With respect to Dasuki’s application, the judge held that he refused to grant it because it would amount to granting an order of stay of proceedings prohibited by the Administration of Criminal Justice Act.

He cited the decision of the Supreme Court in the case of Metuh against the Federal Government in which judgment was delivered on June 9, 2017 validating the provision of section 306 of the ACJA which prohibits stay of proceedings.

He said, “This is an application filed in criminal proceedings, therefore, it is governed by the provision of section 306 of ACJA” adding, “I am bound by the decision of the Supreme Court in this regard.”

According to the judge, it would also amount to staying the judgment of the Court of Appeal which ordered him to sign the subpoena issued on Dasuki.

He added, “If I adjourn this case, it would have stayed the judgment of the Court of Appeal delivered on September 29, 2017.”

He said if Dasuki was dissatisfied with the Court of Appeal’s order, “the applicant knows what to do.”

He also told Dasuki not to urge the court not to move the court “to be on collision course with the Court of Appeal.”

The judge ruled, “I will take the evidence of Col. Dasuki that is in court today,” adding that “the justice of this case demands that it should be dismissed.”

Dasuki entered the witness box as Metuh’s eighth defence witness after Justice Abang dismissed his application on Wednesday.

Fielding questions from Metuh’s lawyer, Mr. Emeka Etiaba (SAN), Dasuki told the court that he could no long remember the details of the N400m which he gave to Metuh in 2014.

It was the first time Dasuki would be physically asked questions relating to his alleged diversion of funds meant for arms procurement into presidential campaigns of the then ruling PDP in 2015.

Dasuki, who had been in the custody of the Department of State Services since December 2015, was produced in court by the agency’s operatives on Wednesday following an application by Metuh that the ex-NSA be summoned.

Led in evidence by Etiaba, Dasuki said he could not remember the details of the payment of N400m, which is part of the subjects of the charges instituted against Metuh.
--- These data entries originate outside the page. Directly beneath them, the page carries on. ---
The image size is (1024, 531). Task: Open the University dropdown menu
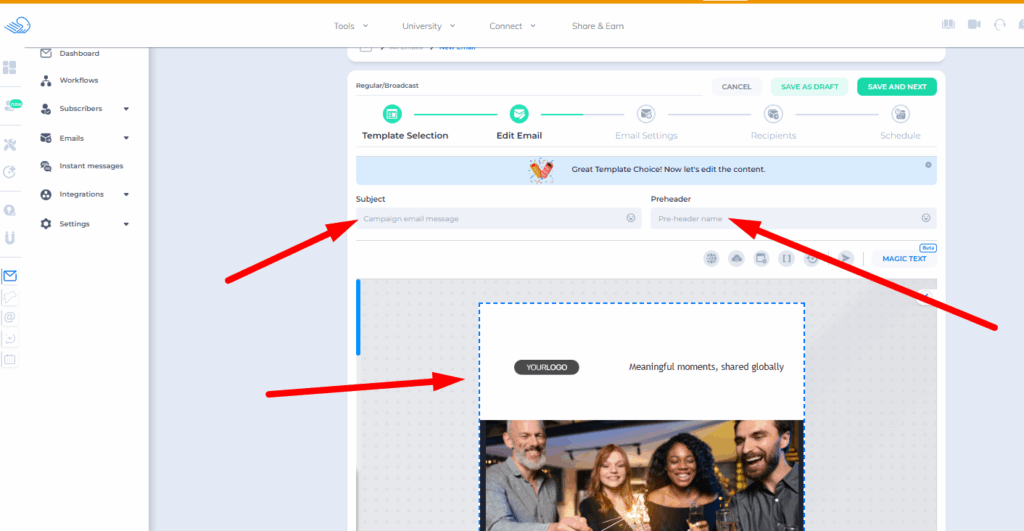tap(429, 26)
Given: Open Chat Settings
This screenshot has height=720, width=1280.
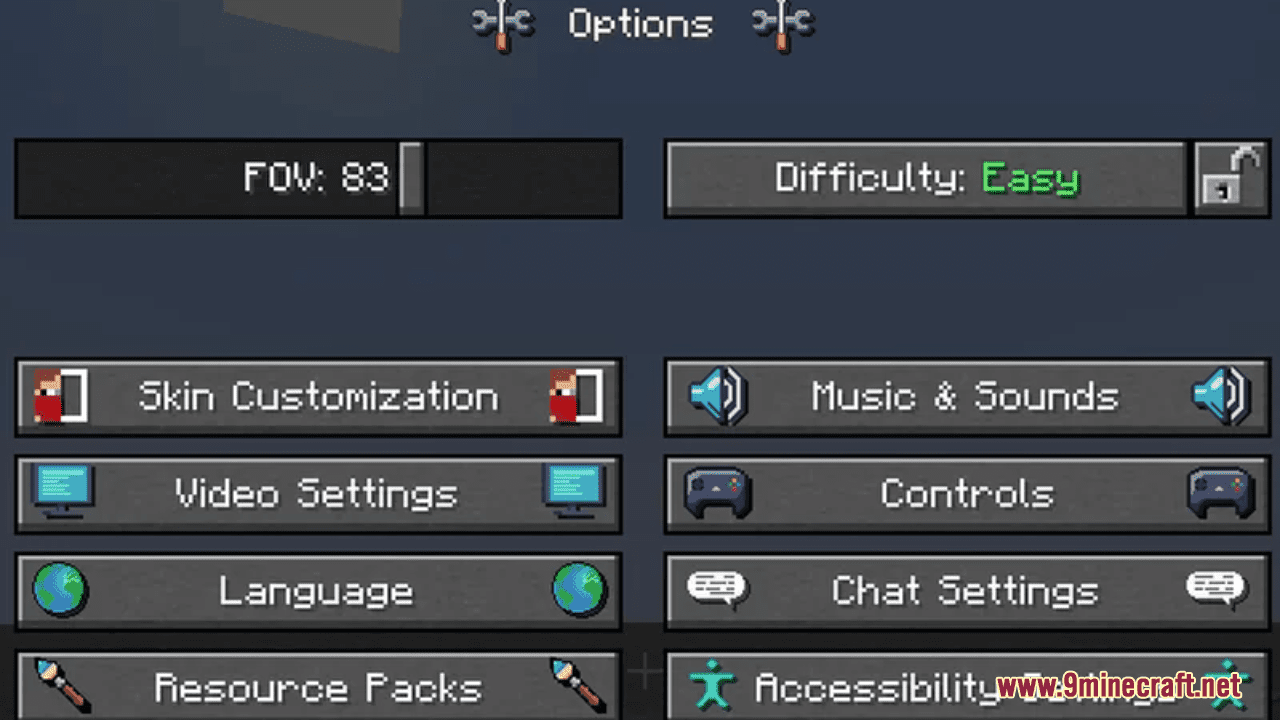Looking at the screenshot, I should pos(967,591).
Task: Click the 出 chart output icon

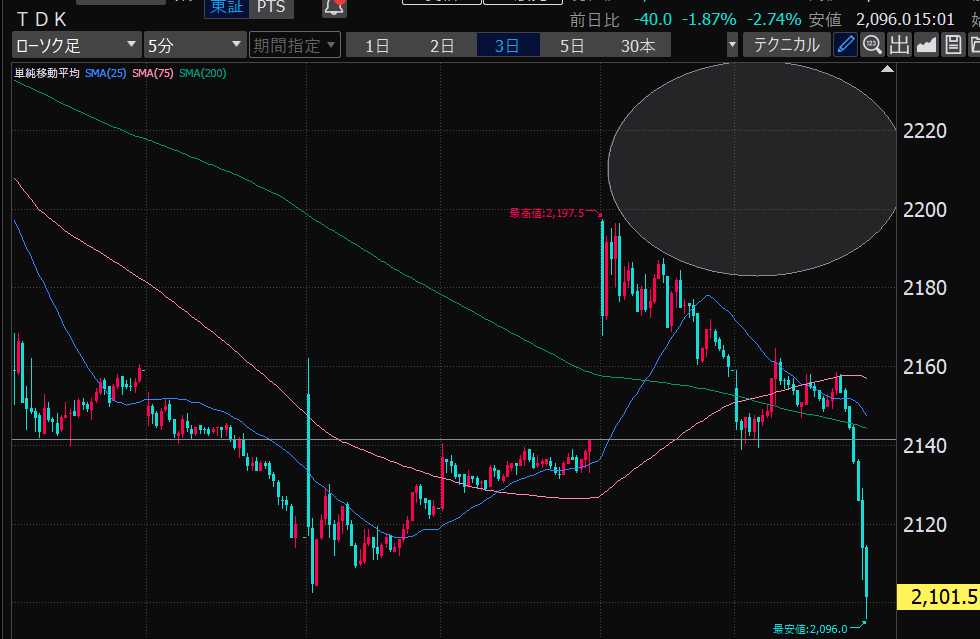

He said his incarceration for about two years had deprived him of access to documents that could help him to give any meaningful evidence.

When asked if he, as the then NSA, remembered that he had dealing with Metuh and his (Metuh’s) firm, Destra Investments Limited, in 2014, Dasuki said, “I cannot confirm if I had any dealing with him from memory.”

He added, “If I have any dealing at all as it relates to this case, it’s not possible that without reference to my record, I cannot respond in a manner that will please you (referring to Metuh’s lawyer).

He said as the NSA he was “essentially a principal staff officer in the Office of the President”.

Asked why he was in court, he said, he said, “I am here to answer to a court ruling, a subpoena.”

When asked to give the details about the payment, Dasuki said, “That will be very difficult for me to give any details of the money paid to Chief Olisa Metuh and the second defendant (Destra Investment Limited) without reference to my records. “Three years is a long time.”

Asked when he could have access to his records, Dasuki said, “I have stated earlier that I have been in custody for two years. As soon as authorities decide to obey the subsisting court orders.

“I have four bail court orders and an ECOWAS Court ruling. When they release me, I can go through the records. “That is when I will be able to give a timeline. As long as I am in detention, the answer is I don’t know.”

He confirmed that he had filed processes before the Supreme Court in respect of his bail which had been slated for hearin on January 25, 2018

At this point, Etiaba sought an adjournment on the basis of the need for Dasuki to have an access to his records.

Justice Abang fixed November 3 for ruling.